We walked the snow covered streets of Boston with its seductive lights glistening across the wet pavement. We lived in our own dream, exhilarated by the wonder of this -- the beginning of all beginnings, the last first kiss. Just you and me. I read that falling in love is a lot like falling asleep. It happens slowly at first and then all at once -- like the slow tide that draws you in and then swallows you whole before you even realize it.
I knew you loved me when I opened your refrigerator. You had cooked an impressive dinner, and we ended the meal with a decadent blackberry mousse. I knew you loved me when I opened your refrigerator to find twelve blackberry mousses that you would not serve me. You have always wanted everything to be perfect for me. That night, you wanted perfection in the blackberry mousse.
My sweet love, how terrible life can be. I'm so sorry that I have pulled you into the unyielding wrath of my illness. I'm afraid that it has left you a little bit broken, so scarred by the profound reality that there is actually no perfection in this world.

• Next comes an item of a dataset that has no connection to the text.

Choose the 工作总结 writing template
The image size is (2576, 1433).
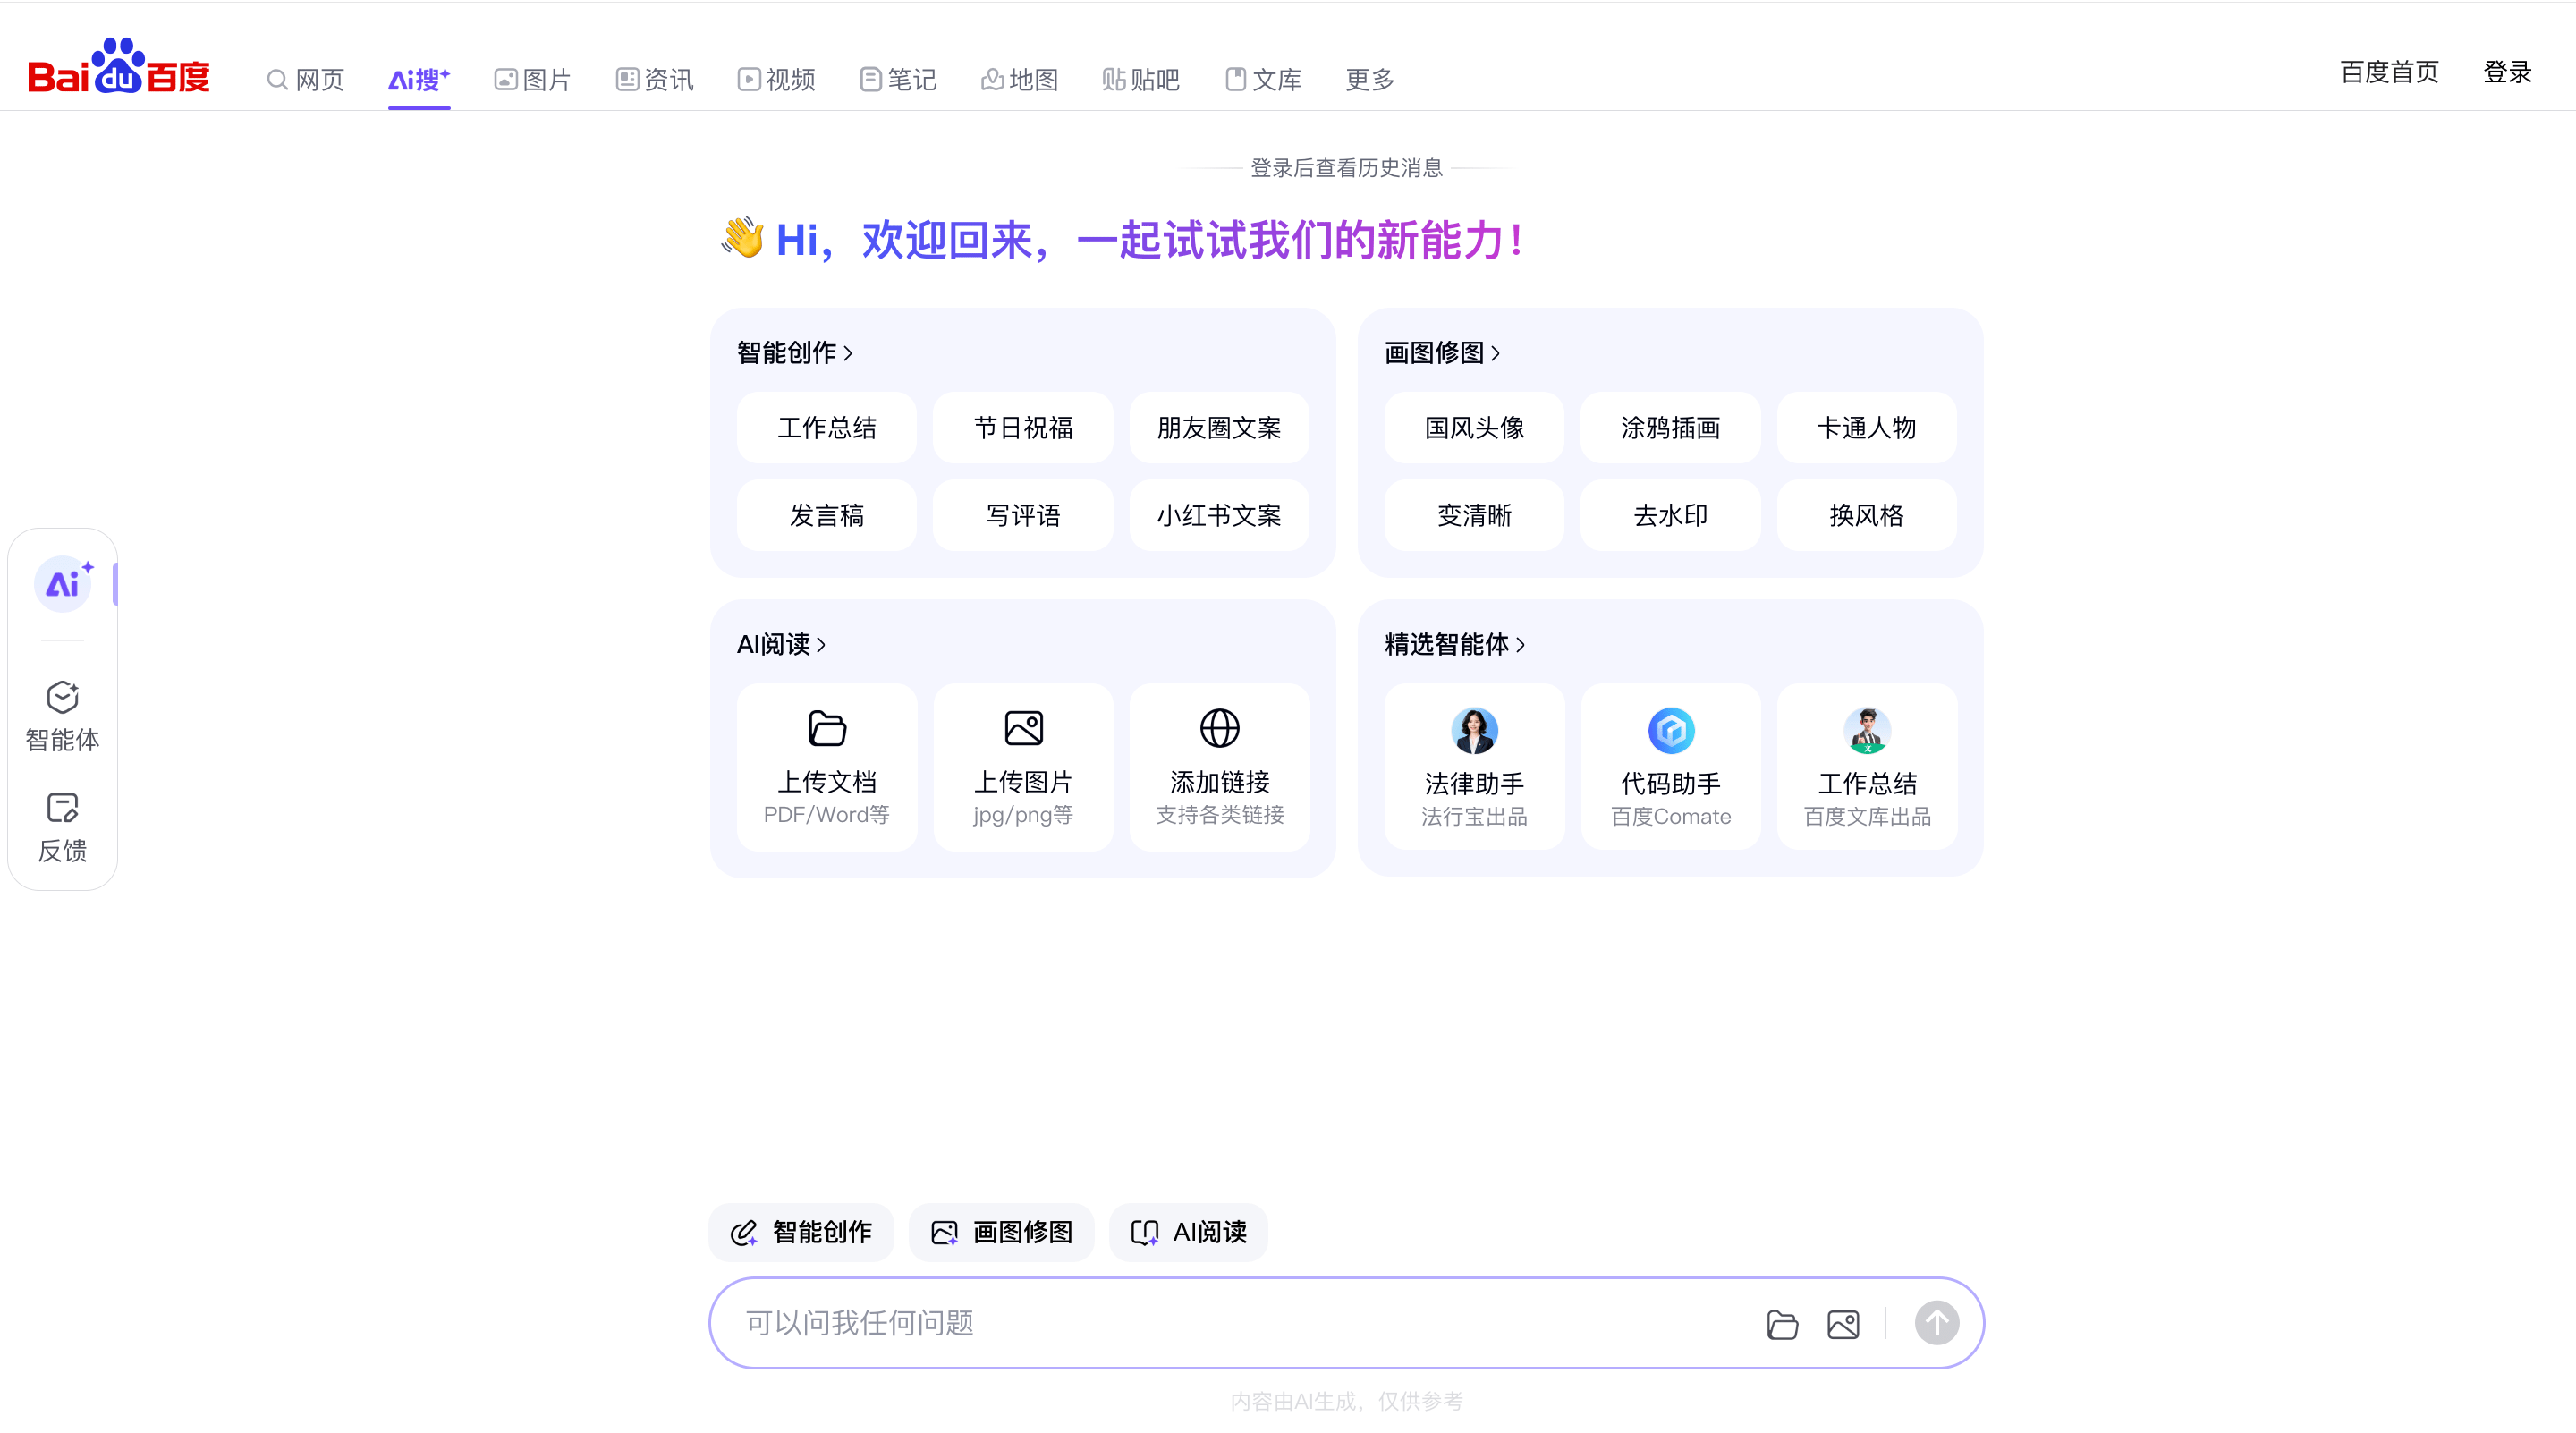point(826,428)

So scarred by the profound reality of my mortality. Sometimes, I find you gazing listlessly into the distance. I wonder what you're thinking, and then your poor terrified eyes fall upon me. You are caught in a storm, gasping desperately for air unable to breathe at the thought of life without me.
These days when our eyes meet, there is so much worry, my dear. The lightness has been replaced by something so heavy that I fear you will sink into the quicksand. There is not a single moment that I take for granted how desperately you love me. I love you more for it each day.
In Buddhism, we learn that there is only one certainty in life which is that we will all inevitably face death. I understand this more now, and it makes me so eager to live, Matt. I want us to live each moment as the best versions of ourselves. I want us to love in a way we never knew possible. I want us to live life like it is meant to be lived: Awake.
Put your hands in mine, my love. Let's not worry about tomorrow. Let me just love you in this moment and find shelter in the warmth of your embrace.
Put your hands in mine, my love. Let us watch every sunset and drown in the beauty of the fiery rouge spilling across the waves.
Put your hands in mine, my love. And dream of how wrinkled our hands will look years from now as we grow old together fingers intertwined.